Though the band clearly isn't hurting for cash, there is plenty to be gained from a well-executed reissue. In 2009, all 13 of The Beatles' studio albums were re-released and went on to sell some 3.3 million copies. The haul from the sales was good enough to make the Fab Four the sixth-best selling act of the year, just behind Beyonce, according to Billboard. Even less highly anticipated re-releases, such as Led Zeppelin's 2007 updating of "The Song Remains the Same" can move units -- that album hit No. 23 on Billboard's sales chart. Entire labels, like Rhino, specialize in re-packaging and reissuing past hits.

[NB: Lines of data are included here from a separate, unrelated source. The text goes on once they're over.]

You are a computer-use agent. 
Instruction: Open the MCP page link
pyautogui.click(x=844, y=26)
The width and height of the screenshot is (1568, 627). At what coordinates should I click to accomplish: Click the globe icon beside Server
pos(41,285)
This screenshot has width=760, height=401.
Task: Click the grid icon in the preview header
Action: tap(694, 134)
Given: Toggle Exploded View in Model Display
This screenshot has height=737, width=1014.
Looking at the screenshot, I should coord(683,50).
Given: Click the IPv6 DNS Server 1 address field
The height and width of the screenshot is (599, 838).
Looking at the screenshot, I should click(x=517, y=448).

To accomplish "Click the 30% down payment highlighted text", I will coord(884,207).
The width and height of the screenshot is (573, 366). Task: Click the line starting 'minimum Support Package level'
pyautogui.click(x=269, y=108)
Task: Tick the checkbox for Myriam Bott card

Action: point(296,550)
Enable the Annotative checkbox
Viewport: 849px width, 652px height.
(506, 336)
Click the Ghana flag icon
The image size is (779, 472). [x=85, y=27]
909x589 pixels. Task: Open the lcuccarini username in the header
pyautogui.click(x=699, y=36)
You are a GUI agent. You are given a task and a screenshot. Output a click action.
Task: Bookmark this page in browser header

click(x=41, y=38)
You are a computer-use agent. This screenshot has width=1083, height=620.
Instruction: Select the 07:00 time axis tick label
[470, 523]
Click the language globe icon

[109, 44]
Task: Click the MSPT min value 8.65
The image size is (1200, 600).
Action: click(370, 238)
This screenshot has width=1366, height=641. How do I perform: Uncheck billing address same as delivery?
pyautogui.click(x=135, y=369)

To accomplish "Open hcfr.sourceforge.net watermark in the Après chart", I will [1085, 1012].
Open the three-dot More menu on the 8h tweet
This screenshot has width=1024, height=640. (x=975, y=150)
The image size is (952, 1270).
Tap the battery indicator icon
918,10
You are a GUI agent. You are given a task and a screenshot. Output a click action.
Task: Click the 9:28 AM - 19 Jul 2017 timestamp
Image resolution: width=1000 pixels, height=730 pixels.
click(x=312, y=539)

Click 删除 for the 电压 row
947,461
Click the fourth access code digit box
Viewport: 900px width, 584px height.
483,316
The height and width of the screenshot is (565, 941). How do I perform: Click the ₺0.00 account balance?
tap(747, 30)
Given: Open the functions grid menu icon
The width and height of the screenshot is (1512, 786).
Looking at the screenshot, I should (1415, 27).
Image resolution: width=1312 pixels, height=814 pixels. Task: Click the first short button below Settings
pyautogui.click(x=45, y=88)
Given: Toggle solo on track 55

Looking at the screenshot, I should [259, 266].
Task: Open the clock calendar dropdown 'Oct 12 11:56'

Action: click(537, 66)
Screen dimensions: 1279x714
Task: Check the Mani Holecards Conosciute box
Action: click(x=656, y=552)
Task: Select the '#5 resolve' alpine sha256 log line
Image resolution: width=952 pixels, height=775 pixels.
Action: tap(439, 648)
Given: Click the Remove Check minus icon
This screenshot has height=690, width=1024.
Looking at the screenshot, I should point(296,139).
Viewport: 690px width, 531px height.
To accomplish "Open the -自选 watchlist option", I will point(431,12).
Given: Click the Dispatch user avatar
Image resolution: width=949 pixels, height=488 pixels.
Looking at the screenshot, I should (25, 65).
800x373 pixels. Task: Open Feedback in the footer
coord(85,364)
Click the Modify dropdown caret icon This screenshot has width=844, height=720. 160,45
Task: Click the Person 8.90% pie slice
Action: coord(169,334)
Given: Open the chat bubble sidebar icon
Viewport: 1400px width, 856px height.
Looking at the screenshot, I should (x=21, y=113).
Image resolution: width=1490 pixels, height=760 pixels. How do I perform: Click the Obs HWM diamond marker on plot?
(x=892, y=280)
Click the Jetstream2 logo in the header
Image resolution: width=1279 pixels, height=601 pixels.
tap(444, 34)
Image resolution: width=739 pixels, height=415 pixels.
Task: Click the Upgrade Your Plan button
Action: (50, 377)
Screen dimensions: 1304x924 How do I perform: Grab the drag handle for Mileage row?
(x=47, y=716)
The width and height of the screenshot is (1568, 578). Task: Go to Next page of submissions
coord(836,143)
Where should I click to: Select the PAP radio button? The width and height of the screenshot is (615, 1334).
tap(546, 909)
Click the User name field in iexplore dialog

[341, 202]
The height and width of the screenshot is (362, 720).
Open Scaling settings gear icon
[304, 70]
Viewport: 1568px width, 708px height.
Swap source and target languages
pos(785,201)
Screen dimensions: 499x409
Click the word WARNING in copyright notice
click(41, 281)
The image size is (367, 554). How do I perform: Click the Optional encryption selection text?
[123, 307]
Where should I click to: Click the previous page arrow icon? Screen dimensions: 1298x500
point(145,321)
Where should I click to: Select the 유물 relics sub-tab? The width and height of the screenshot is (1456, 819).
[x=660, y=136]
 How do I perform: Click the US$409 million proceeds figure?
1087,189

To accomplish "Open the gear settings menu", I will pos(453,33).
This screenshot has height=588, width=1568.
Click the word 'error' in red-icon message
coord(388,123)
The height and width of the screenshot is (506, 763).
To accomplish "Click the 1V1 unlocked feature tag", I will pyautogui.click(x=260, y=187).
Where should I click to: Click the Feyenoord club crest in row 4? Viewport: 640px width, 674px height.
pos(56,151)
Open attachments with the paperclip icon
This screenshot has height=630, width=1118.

Still Dancing in the Light

Hard to believe now, but there was a time when not everyone adored Exile on Main Street. That time was 1972, just after the album's original release. A year earlier the band had produced the straight-ahead rock gem Sticky Fingers. Perhaps expecting more of the same, many critics were put off by Exile's stranger, experimental mash-up of blues, rock, folk, soul, you name it. Eighteen tracks staggered over four sides of the double LP. Not that the naysayers held much sway with the record-buying public -- the album went on to become a No. 1 hit and soon enough began showing up on "greatest-records-of-all-time" lists. "Most critics disapproved, but the sales were good," Marshall Chess, the former president of Rolling Stones Records, told the Journal.

And to think the album very easily might not have been made at all. The Stones were well established by the time they set out to record Exile -- it was their tenth album, after all. However, the band hadn't exactly been fiscally responsible and, as the legend goes, collectively they owed more taxes in 1972 than they could afford. It was time to tighten their studded belts, reign in profligate spending and get down to work -- so Keith Richards rented a 16-room, beach-front mansion in a lovely town in southern France. Oddly, it proved to be the perfect environment in which to knock out a record that attempts to come to terms with alienation, temptation and indulgence in a fast-changing world.

Today the world is changing even faster and it is maybe for that reason, among others, that Exile on Main Street still sounds so fresh. If you doubt that, feel free to listen to a few of the previously unreleased tracks here. Or here. And watch a clip from the Stones documentary here. Or, if you've got an extra $140 lying around, pick up the super deluxe edition. That seems reasonable if you consider that by now Mick, Keith, Charlie and Ronnie might want to amend the lyrics of one of their most iconic songs (a song, incidentally, that is not on Exile) to say: If you can afford it, then you probably can always get what you want.